EXERCISE AIM:
What you write should be an exact copy of the material, from its first line through the line containing "This screenshot has height=768, width=1280.".

*** Block opens ***

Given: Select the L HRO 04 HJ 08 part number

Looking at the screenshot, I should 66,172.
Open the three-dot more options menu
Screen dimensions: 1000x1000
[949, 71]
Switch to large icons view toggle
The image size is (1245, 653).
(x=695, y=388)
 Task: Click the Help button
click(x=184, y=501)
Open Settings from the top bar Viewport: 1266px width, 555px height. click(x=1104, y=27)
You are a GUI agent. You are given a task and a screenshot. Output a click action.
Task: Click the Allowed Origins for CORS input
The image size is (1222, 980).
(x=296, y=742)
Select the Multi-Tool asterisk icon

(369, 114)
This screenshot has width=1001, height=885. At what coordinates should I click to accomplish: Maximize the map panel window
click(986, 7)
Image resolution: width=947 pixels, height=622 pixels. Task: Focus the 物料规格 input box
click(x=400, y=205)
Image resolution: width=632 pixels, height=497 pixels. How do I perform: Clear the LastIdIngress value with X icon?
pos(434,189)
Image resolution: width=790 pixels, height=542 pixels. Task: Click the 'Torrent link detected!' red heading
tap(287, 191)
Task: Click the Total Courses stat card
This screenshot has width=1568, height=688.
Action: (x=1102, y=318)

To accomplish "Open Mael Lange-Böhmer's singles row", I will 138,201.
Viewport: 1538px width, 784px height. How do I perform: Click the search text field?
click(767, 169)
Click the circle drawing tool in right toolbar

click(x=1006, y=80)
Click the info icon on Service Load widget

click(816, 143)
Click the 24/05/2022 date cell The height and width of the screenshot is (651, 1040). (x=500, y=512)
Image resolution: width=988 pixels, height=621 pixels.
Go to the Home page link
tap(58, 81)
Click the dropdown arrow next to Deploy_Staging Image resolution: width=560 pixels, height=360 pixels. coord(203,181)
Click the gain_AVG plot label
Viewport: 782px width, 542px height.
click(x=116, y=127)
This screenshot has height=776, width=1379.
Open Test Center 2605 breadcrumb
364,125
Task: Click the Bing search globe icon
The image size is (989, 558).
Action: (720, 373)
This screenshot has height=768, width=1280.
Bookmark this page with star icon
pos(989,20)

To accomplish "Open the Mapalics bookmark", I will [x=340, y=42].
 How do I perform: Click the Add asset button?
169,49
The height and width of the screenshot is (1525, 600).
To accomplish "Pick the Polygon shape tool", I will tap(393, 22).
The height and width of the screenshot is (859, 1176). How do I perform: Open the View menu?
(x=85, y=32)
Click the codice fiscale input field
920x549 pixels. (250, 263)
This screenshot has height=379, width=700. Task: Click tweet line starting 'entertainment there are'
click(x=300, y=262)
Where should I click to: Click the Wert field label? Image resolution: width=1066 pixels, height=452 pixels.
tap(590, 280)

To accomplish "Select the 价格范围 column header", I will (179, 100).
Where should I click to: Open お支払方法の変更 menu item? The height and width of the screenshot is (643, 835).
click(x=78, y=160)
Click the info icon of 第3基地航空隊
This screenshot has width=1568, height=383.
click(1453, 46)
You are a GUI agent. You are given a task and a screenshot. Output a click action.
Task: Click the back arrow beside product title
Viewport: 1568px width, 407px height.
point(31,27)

*** Block closes ***

ANSWER BOX:
Given: Select the L HRO 04 HJ 08 part number

Looking at the screenshot, I should 66,172.
Open the three-dot more options menu
Screen dimensions: 1000x1000
[949, 71]
Switch to large icons view toggle
The image size is (1245, 653).
(x=695, y=388)
 Task: Click the Help button
click(x=184, y=501)
Open Settings from the top bar Viewport: 1266px width, 555px height. click(x=1104, y=27)
You are a GUI agent. You are given a task and a screenshot. Output a click action.
Task: Click the Allowed Origins for CORS input
The image size is (1222, 980).
(x=296, y=742)
Select the Multi-Tool asterisk icon

(369, 114)
This screenshot has width=1001, height=885. At what coordinates should I click to accomplish: Maximize the map panel window
click(986, 7)
Image resolution: width=947 pixels, height=622 pixels. Task: Focus the 物料规格 input box
click(x=400, y=205)
Image resolution: width=632 pixels, height=497 pixels. How do I perform: Clear the LastIdIngress value with X icon?
pos(434,189)
Image resolution: width=790 pixels, height=542 pixels. Task: Click the 'Torrent link detected!' red heading
tap(287, 191)
Task: Click the Total Courses stat card
This screenshot has width=1568, height=688.
Action: (x=1102, y=318)

To accomplish "Open Mael Lange-Böhmer's singles row", I will 138,201.
Viewport: 1538px width, 784px height. How do I perform: Click the search text field?
click(767, 169)
Click the circle drawing tool in right toolbar

click(x=1006, y=80)
Click the info icon on Service Load widget

click(816, 143)
Click the 24/05/2022 date cell The height and width of the screenshot is (651, 1040). (x=500, y=512)
Image resolution: width=988 pixels, height=621 pixels.
Go to the Home page link
tap(58, 81)
Click the dropdown arrow next to Deploy_Staging Image resolution: width=560 pixels, height=360 pixels. coord(203,181)
Click the gain_AVG plot label
Viewport: 782px width, 542px height.
click(x=116, y=127)
This screenshot has height=776, width=1379.
Open Test Center 2605 breadcrumb
364,125
Task: Click the Bing search globe icon
The image size is (989, 558).
Action: (720, 373)
This screenshot has height=768, width=1280.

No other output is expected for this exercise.